Friday, March 30, 2007
Tuesday, March 20, 2007
Two days away from the next big test so, of course, I was looking for something to distract me. It was sunny for a few minutes this afternoon between the hail and the rain so I went for a walk. Springtime (which always comes with a few false starts around here) smells like wet clay and melting dog sh*t in my neighborhood. There is construction on just about every block so I zigzagged my way downtown past all the blockades. I guess I am getting a little nostalgic. The chances are good that we will have to move soon (most likely right around when I am going on elective to Nepal; great timing). After living here for 8 years I am going to miss the park and the restaurants and the people that I am used to seeing. It is funny that, as a teenager, I was so excited to move away from my small hometown to 'the big city' so that I wouldn't be constantly surrounded by the same people.
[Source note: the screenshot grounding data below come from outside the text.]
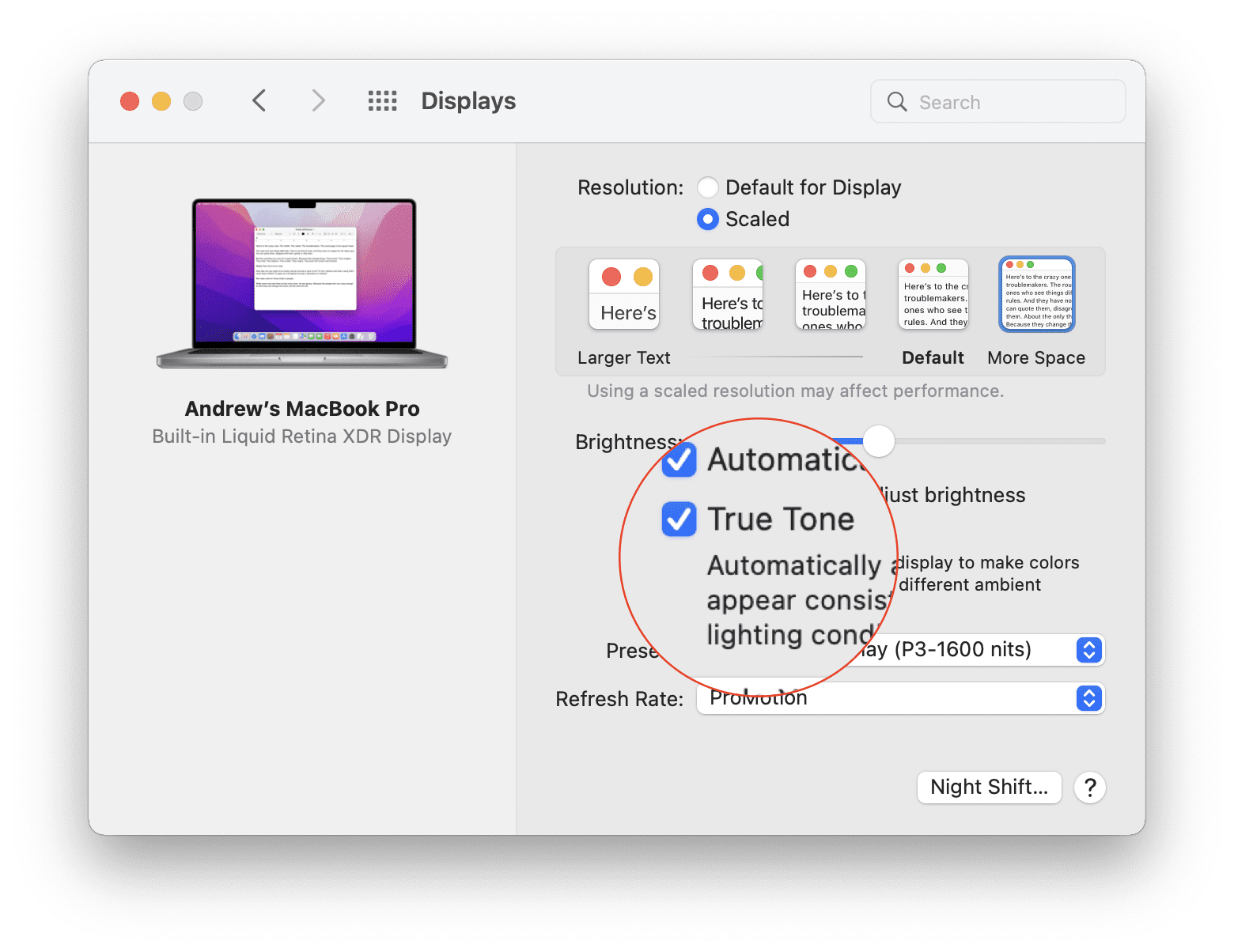
Task: Click into the Search field
Action: pos(998,101)
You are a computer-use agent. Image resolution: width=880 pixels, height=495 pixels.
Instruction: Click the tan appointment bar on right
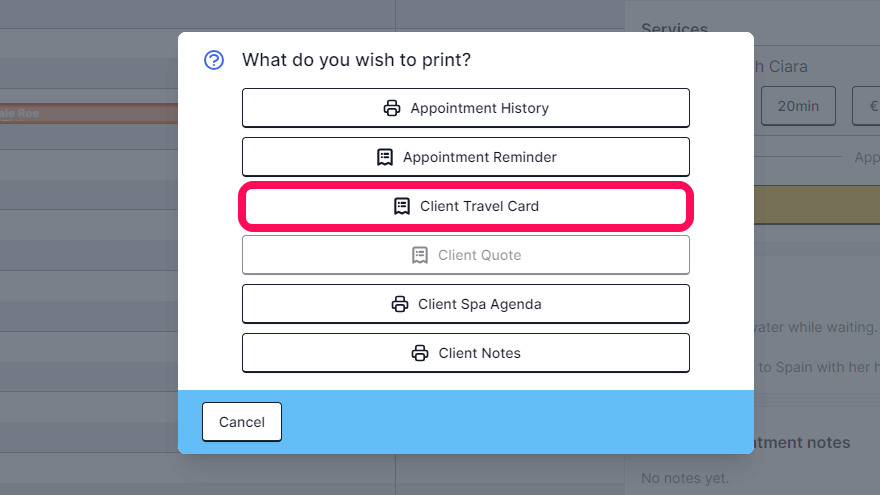pyautogui.click(x=817, y=205)
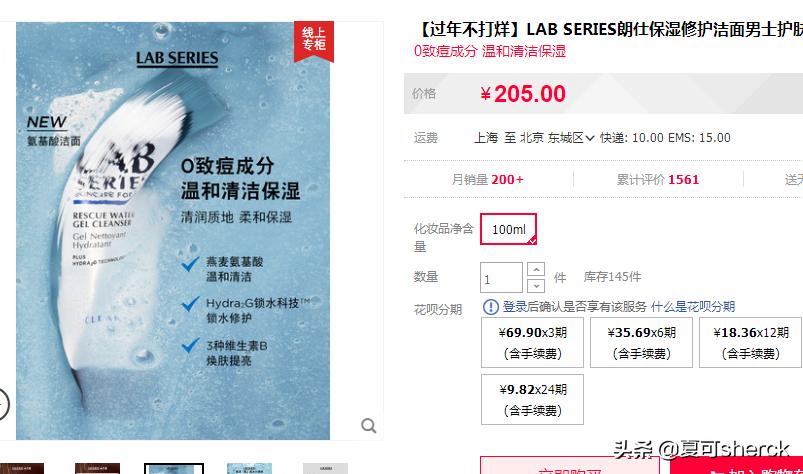Choose ¥9.82x24期 installment plan
The width and height of the screenshot is (803, 474).
point(532,399)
After more than an decade in the 'big city' I find it comforting that I keep running into all the same people. I see the the people that I know from folk fest volunteering at concerts, neighbors at the coffee shop and people from school downtown. I even know who the regular panhandlers and prostitutes are and who is new to town. I guess it is home.
Thursday, March 08, 2007
I spent the morning looking at hearts in the anatomy lab. I was again struck by the paradoxes of the human body. It is so beautiful and intricate and at the same time so crude and mechanical. It is the same thing with disease. I have seen patients with metastatic cancer throughout their body. All the organs invaded, slowly shutting down but still hanging on, sustaining life. And then the next person will have a clot travel to one particular sensitive spot or have a plaque in their heart rupture and they die suddenly, without any warning. I guess that explains why medicine can be so fascinating and gross at the same time.